HP OmniBook 300

Claimed Object #10

I celebrated my 25th birthday in Kathmandu, part of a seven-month low-budget ramble in South and Southeast Asia. Upon my return home to San Francisco, anything related to Nepal got my attention.

Banana Republic was hosting Jeff for an event for his first book – Mister Raja’s Neighborhood: Letters from Nepal. Just off of Union Square, In the store’s basement, I met Jeff briefly and got a book signed. He was the writer and I was a fan.

For another birthday, nine years later, a friend gave me a copy of Jeff’s newly released The Size of the World. By this time, I had undertaken my second extended ramble in Asia – this one for 10 months. Arm chair travel via books by Jeff and others brought the world to me in between my trips.

While I had read Shopping for Buddhas, and thought it was fabulous, The Size of the World was something else altogether.

It was 1996 and the Web was in its infancy. As GNN, the Global Network Navigator, published Jeff’s dispatches from an around the world journey, I printed out every page for reading and posterity – not yet trusting that digital media would have staying power.

While Jeff was circling the world without airplanes in 1994, internet access was difficult or impossible in most places. Transmitting his dispatches to the GNN staff in California was an ordeal. And of course, he had to carry his own computer.

The HP Omnibook 300 was portable and relatively lightweight. With this device – and the increasing ability of accessing the internet globally – Jeff and GNN could do what couldn’t have been done before, thus establishing the world’s first blog.

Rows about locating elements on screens
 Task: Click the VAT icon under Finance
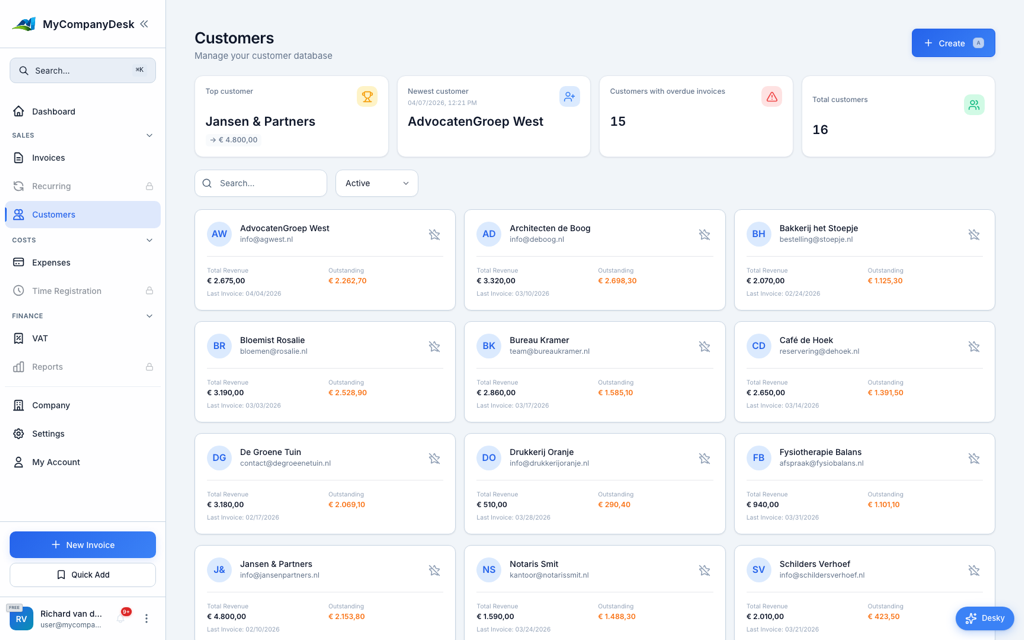[x=21, y=338]
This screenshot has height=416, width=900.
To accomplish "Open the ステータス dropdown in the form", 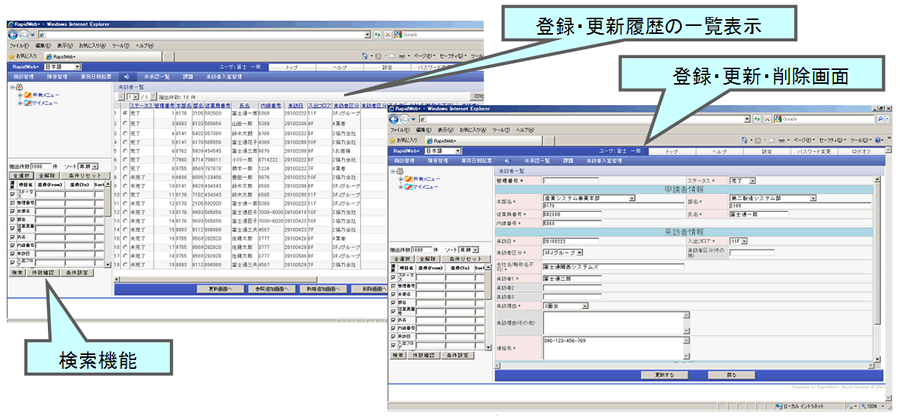I will click(752, 181).
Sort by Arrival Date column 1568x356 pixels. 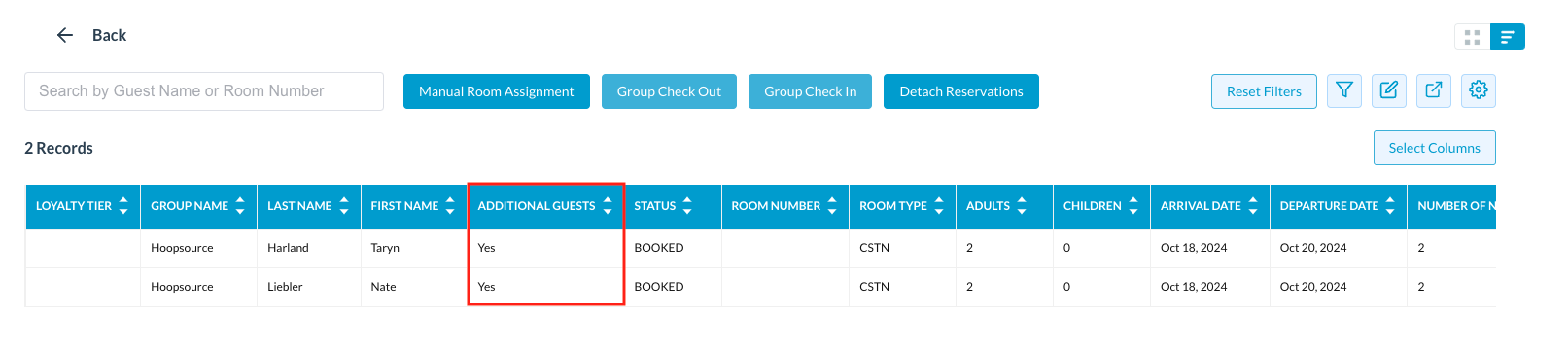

- _REQUIREMENTS_
A - List every book title mentioned in the essay about the HP OmniBook 300.
B - Carry the essay about the HP OmniBook 300 forward from its final sentence.

- _IN RESPONSE_
A -
Mister Raja's Neighborhood: Letters from Nepal
The Size of the World
Shopping for Buddhas

B -
In 1999, when I quit my job to embark on my own journey around the world (with airplanes as necessary!), I was inspired to take Jeff’s idea to the next level. Before leaving home, I developed a web-based publishing system so that I could self-publish from any computer at the cybercafes that were suddenly popping up all over the world.

It wasn’t until after that 14-month long journey, that I met Jeff for a second time – some 15 years after the first. As with the first meeting, it was in a bookstore. Unlike the first time, Jeff would remember this meeting, as it is part of the origin story of Ethical Traveler.

Since then – nearly 20 years now – I’ve had the great good fortune of Jeff’s friendship and the rewards of working alongside him on Ethical Traveler.

Several of the objects in 108 Beloved Objects speak to me in ways pertinent to my connections with Jeff – but none nearly as powerfully and significantly as the HP Omnibook 300.

While not the original, this particular Omnibook has symbolic significance – for travel history, for internet history, and most profoundly for me, for my own personal history with Jeff.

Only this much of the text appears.